• SHORT PROBLEM:
Please rewrite the data from its start through the line containing "Action: click(x=305, y=200)", replacing "Reset statistics" with "Clear statistics" and leaving everything else unchanged.

Item position data

────

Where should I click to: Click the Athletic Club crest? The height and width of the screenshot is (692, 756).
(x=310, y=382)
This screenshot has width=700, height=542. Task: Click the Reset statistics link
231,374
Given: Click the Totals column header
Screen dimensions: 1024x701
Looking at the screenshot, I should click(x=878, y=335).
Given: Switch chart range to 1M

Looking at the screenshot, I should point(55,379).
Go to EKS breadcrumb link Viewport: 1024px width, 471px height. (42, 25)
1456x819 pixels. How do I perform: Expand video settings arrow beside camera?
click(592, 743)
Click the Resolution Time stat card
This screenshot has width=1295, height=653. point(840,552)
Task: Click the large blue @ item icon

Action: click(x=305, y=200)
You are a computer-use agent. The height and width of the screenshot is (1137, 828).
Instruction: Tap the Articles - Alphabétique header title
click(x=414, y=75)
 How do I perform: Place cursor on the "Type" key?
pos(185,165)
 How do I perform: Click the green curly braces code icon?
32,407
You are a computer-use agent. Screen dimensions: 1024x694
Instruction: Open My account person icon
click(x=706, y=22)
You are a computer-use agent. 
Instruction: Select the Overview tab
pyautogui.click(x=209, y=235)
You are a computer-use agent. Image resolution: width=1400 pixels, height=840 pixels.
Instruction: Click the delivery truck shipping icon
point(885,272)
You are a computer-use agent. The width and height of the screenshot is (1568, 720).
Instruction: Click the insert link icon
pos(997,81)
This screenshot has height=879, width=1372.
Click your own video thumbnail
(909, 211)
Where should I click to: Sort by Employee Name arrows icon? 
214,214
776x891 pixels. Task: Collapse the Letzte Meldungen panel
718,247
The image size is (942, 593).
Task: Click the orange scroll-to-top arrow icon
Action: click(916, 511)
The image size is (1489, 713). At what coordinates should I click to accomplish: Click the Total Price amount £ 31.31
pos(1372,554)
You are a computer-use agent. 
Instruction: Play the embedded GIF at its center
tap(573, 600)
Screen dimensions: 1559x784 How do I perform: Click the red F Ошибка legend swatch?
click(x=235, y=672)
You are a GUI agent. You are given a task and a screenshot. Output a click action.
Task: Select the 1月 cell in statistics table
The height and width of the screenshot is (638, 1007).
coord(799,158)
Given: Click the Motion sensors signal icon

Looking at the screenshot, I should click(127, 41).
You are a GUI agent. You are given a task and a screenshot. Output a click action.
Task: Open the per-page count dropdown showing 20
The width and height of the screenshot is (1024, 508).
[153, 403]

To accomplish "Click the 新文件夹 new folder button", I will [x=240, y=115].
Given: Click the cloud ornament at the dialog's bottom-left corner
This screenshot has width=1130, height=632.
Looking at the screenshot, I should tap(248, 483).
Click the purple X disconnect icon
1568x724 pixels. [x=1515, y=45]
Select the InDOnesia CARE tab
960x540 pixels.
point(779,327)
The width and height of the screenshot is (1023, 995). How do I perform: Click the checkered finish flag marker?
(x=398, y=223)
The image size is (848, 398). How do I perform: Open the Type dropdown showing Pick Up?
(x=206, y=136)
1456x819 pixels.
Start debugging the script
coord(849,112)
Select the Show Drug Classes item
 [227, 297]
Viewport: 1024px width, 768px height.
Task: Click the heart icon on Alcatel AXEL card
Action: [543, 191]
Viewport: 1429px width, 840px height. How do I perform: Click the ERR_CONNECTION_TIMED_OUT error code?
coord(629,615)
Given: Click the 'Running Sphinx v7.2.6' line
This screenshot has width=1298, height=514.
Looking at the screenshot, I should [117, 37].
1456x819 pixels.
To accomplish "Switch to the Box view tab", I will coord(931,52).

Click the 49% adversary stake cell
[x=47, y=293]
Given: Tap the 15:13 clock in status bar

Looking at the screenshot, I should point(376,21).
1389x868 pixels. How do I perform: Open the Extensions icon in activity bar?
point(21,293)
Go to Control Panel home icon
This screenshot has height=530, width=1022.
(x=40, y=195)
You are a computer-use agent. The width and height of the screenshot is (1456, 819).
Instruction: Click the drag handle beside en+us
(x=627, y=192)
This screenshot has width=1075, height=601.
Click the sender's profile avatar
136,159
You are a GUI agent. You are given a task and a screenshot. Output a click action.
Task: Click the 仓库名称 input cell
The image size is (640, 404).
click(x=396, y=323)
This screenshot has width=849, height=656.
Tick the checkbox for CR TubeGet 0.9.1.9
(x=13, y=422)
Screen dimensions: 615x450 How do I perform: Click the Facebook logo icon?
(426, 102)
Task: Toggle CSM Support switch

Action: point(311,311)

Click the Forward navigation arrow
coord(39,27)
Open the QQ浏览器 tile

────

• WRITTEN ANSWER:
Where should I click to: Click the Athletic Club crest? The height and width of the screenshot is (692, 756).
(x=310, y=382)
This screenshot has width=700, height=542. Task: Click the Clear statistics link
231,374
Given: Click the Totals column header
Screen dimensions: 1024x701
Looking at the screenshot, I should click(x=878, y=335).
Given: Switch chart range to 1M

Looking at the screenshot, I should point(55,379).
Go to EKS breadcrumb link Viewport: 1024px width, 471px height. (42, 25)
1456x819 pixels. How do I perform: Expand video settings arrow beside camera?
click(592, 743)
Click the Resolution Time stat card
This screenshot has width=1295, height=653. point(840,552)
Task: Click the large blue @ item icon

Action: click(x=305, y=200)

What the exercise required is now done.